Studio album by Gerald Levert
- Released: July 21, 1998
- Length: 63:56
- Label: EastWest
- Producer: Darrell "Delite" Allamby; Allen "Allstar" Gordon; R. Kelly; Gerald Levert; Joe Little III; Edwin "Tony" Nicholas; Manuel Seal;

Gerald Levert chronology
| Groove On (1994) | Love & Consequences (1998) | G (1999) |

= Love & Consequences =

Love & Consequences is the third studio album by the American R&B singer Gerald Levert. It was released on July 21, 1998, on East West Records.
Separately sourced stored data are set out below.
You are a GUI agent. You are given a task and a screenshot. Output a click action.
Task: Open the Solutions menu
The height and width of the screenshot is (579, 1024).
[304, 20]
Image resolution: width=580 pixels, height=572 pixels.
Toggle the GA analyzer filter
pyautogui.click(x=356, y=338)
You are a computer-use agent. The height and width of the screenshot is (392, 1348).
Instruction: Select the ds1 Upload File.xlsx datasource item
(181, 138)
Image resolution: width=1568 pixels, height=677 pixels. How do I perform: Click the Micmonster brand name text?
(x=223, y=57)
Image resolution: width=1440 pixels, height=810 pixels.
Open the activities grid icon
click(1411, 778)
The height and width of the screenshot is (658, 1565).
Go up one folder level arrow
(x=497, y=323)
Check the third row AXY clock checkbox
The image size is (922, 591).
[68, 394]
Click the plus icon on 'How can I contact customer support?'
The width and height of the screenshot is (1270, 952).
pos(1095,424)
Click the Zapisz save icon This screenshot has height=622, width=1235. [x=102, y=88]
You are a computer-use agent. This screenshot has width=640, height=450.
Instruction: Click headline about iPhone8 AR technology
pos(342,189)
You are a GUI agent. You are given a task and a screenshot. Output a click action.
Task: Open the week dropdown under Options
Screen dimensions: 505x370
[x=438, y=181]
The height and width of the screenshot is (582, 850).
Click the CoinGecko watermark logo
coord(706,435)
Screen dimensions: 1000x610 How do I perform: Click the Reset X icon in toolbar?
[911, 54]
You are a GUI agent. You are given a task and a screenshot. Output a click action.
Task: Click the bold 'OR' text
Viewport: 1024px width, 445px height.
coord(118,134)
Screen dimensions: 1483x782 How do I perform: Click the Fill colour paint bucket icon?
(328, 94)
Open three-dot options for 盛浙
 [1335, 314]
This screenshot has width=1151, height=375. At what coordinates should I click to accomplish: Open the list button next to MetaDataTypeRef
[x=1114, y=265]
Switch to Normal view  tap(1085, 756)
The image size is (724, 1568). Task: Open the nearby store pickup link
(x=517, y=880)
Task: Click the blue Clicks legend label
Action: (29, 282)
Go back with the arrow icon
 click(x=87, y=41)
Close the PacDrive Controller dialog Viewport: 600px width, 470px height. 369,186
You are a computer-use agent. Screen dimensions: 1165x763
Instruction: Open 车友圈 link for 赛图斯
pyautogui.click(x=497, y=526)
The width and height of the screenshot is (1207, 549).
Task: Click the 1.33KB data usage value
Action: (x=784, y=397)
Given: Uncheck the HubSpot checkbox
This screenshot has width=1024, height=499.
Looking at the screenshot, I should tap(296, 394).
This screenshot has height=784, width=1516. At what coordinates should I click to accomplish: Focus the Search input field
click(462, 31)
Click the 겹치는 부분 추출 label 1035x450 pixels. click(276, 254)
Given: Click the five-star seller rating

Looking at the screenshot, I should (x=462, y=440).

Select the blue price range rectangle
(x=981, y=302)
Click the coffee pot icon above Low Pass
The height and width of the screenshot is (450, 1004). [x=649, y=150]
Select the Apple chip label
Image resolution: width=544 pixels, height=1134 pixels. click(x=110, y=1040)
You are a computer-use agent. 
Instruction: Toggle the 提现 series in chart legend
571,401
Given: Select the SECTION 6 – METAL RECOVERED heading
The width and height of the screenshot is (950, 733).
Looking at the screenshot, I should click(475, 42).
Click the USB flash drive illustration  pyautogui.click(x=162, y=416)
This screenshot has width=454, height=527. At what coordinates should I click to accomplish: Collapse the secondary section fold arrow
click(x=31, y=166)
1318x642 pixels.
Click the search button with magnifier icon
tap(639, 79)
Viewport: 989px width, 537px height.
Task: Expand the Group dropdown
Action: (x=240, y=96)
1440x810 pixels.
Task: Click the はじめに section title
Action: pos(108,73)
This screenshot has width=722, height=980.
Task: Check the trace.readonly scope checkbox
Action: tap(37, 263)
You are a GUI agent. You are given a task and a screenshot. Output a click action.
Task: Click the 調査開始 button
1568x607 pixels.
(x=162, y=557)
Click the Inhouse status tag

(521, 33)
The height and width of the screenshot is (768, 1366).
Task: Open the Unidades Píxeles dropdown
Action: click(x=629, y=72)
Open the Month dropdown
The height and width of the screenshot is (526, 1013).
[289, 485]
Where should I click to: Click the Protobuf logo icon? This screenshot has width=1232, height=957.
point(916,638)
In addition to his longtime collaborator, Edwin "Tony" Nicholas, Levert worked with more writers and producers including R. Kelly, Joe Little III of The Rude Boys (whom Levert discovered) and Darrell "Delite" Allamby. A commercial success, it peaked at number 17 on the US Billboard 200 and at number two on the Top R&B/Hip-Hop Albums, while receiving a platinum certification from the Recording Industry Association of America (RIAA).

Professional ratings
Review scores
| Source | Rating |
| AllMusic | Star Half star |

== Track listing ==

| No. | Title | Writer(s) | Producer(s) | Length |
|---|---|---|---|---|
| 1. | "No Sense" (featuring Ken Dawg & Layzie Bone) | Gerald Levert; Edwin "Tony" Nicholas; Steven Howse; Ken Dawg; | Levert; Nicholas; | 4:51 |
| 2. | "Thinkin' Bout It" | Gerald Levert; Darrell "Delite" Allamby; Lincoln Browder; Antoinette Roberson; | Allamby | 6:31 |
| 3. | "Point the Finger" (featuring Sean Levert) | Levert; Nicholas; Kenny Gamble; Gene McFadden; John Whitehead; | Levert; Nicholas; | 4:30 |
| 4. | "Breaking My Heart" | G. Levert; S. Levert; Nicholas; Maurice White; | Levert; Nicholas; Flavahood; Big Baby; Suga Mike; | 4:26 |
| 5. | "That's The Way I Feel About You" (featuring Mary J. Blige) | Bobby Womack | Levert; Nicholas; Sylvia Rhone; | 5:10 |
| 6. | "It's Your Turn" | Levert; Joe Little III; | Levert; Little; | 5:30 |
| 7. | "No I'm Not the Blame" | Levert; Manuel Seal; Allen Gordon; | Seal; Allstar; | 4:25 |
| 8. | "No Man's Land" | Levert; Little; Nicarlo Williams; | Levert; Little; | 4:56 |
| 9. | "Men Like Us" | R. Kelly | R. Kelly | 4:44 |
| 10. | "Taking Everything" | Allamby; Browder; Roberson; Lincoln Browder; | Allamby | 5:25 |
| 11. | "What About Me" | Levert; Nicholas; | Levert; Nicholas; | 4:36 |
| 12. | "Definition of a Man" | Levert | Levert | 4:27 |
| 13. | "Humble Me" (featuring Lemicah Levert) | Levert; Nicholas; | Levert; Nicholas; | 4:25 |

==Charts==

===Weekly charts===

| Chart (1998) | Peak position |
|---|---|
| US Billboard 200 | 17 |
| US Top R&B/Hip-Hop Albums (Billboard) | 2 |

===Year-end charts===

| Chart (1998) | Position |
|---|---|
| US Billboard 200 | 154 |
| US Top R&B/Hip-Hop Albums (Billboard) | 38 |
| Chart (1999) | Position |
| US Top R&B/Hip-Hop Albums (Billboard) | 87 |

==Certifications==

| Region | Certification | Certified units/sales |
| United States (RIAA) | Platinum | 1,000,000^{^} |
^{^} Shipments figures based on certification alone.